Re: Question for English Speakers about Secondary Predicates (also posted on ZBB)
From: | JR <fuscian@...> |
Date: | Thursday, December 28, 2006, 14:39 |
on 12/28/06 2:50 PM, Christopher Bates at chris.maths_student@NTLWORLD.COM
wrote:
> I want to see if people agree with my own intuition about the behavoir
> secondary predicates in English with indefinite controllers. Basically,
> consider a sentence with a secondary predicate. The typical example is
> something like:
>
> The man ate the meat raw
>
> Now, "raw" is making an assertion about one of the arguments of the main
> verb, namely "the meat". It asserts that at the time of eating, the meat
> was raw. But almost all the examples linguists tend to use of secondary
> predicates have definite controllers. I want people's judgement about
> the following sentences:
>
> (1) The man ate some meat raw
> (2) The man ate some raw meat
>
> Firstly, are both grammatical? If they are, is there a difference in
> meaning for you? If there isn't, do you prefer to use one over the
> other? Here are my answers:
>
> (2) is clearly grammatical. (1) is possible but sounds awkward... I
> cannot percieve any meaning difference between the two. I prefer to use
> (2) over (1).
>
> This is a very important question for me because I'm making a slightly
> barmy engineered language, Díwà, where predication is really a more
> important notion than the distinction between nouns and verbs, which
> doesn't really exist. Now, Díwà has a construction very similar to
> English secondary predicates that allows you to make assertions about
> the arguments of some other verb. However, this construction is also
> extremely commonly used with indefinite arguments, for the following
> reason. Consider a sentence like:
>
> I saw a man
>
> In such sentences with indefinite NPs, the NP does not serve the typical
> nominal function of identifying a referent, but rather forms a covert
> part of the predication. Its structure is really something more like:
>
> see(I,X) and man(X)
> = I saw something, and that something was a man
>
> In Díwà, predication is the dominant notion, so Díwà marks this
> distinction between NPs that serve the purpose of identification vs
> those that are really predicative by making predicative NPs into
> secondary predicates, pretty much. This means, though, that Díwà does
> not distinguish (1) and (2), since both the fact that it was meat that
> the man ate and the fact that it was raw form part of the predication.

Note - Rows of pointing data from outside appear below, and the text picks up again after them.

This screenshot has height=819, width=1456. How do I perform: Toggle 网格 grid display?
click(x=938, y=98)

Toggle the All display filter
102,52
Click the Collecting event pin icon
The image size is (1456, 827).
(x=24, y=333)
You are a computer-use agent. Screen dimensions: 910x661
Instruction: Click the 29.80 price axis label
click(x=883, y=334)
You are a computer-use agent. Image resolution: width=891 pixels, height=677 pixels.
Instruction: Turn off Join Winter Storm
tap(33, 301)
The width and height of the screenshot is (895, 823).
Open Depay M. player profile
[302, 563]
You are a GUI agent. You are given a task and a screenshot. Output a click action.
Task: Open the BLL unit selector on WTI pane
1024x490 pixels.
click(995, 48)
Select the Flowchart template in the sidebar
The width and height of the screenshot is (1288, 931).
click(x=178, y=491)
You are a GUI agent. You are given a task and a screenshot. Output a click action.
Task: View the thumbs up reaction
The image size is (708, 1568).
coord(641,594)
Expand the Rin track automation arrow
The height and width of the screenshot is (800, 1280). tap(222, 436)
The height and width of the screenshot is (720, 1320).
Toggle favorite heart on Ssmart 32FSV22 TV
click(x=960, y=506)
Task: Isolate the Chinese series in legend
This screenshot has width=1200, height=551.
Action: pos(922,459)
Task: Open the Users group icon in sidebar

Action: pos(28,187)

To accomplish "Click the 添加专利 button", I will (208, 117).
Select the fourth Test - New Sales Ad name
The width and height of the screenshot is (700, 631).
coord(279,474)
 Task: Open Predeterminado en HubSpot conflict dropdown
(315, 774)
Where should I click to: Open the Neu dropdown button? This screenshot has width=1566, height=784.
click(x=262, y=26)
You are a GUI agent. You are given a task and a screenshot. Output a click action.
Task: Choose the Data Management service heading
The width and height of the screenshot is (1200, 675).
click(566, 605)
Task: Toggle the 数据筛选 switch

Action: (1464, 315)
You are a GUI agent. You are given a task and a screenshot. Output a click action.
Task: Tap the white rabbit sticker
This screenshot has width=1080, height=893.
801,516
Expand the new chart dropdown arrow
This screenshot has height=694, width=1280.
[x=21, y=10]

> This is all based on my own thinking, and if I've come to the wrong
> conclusions regarding indefinite NPs then Díwà is doing something even
> more insane than it was before... if, however, I'm right, then I predict
> that natlangs like English will either disprefer secondary predicates
> with indefinite controllers, or have no significant meaning difference
> between sentences like (1) and (2).
If I understand you correctly here, my sentiments basically agree with
yours.
The word "some" gets in the way for me here because I keep wanting to make
sentence (2) okay by interpreting it as a contrastive quantifier, like this:
"the man ate SOME meat raw (... but the REST he cooked first)." So allow me
to restate things with a count noun and the word "a", and I'll add my
perception of what the articles and word order imply:
(A) The man ate the raw onion. - listener is already aware of onion, and its
raw status
(B) The man ate the onion raw. - listener aware of onion, but not raw
status.
(C) The man ate a raw onion. - listener aware of neither onion nor raw
status
(D) The man ate an onion raw. - listener aware of neither onion nor raw
status (same as (C))
Sentence (D), said with a neutral intonation, does sound awkward to me, and
I think this is why: From (A) to (B), there a change in syntax that marks a
different implication (that the listener in (B) was not previously aware of
the raw status); but from (C) to (D) the same change in syntax doesn't tell
us anthing new (the listener could not have been aware of the raw status in
either case, because he didn¹t even know about the onion to begin with!), so
what's the point in changing the syntax? It seems redundant and thus perhaps
not *ungrammatical*, but strange - an unjustified complication.
(D) can be made acceptable if you intone it the right way, something like
this: "The man at an onion -- raw!!" Here it's being stressed that the raw
status is not merely unknown in the same way that the onion is unknown, but
that you wouldn't ever have expected it. So, the word order here does
actually signify something (or at least complement the intonation, which
does the real signifying - note that you can make the the same point with
intonation even with the normal syntax).
--
Josh Roth
http://fuscian.freespaces.com/
"Farewell, farewell to my beloved language,
Once English, now a vile orangutanguage."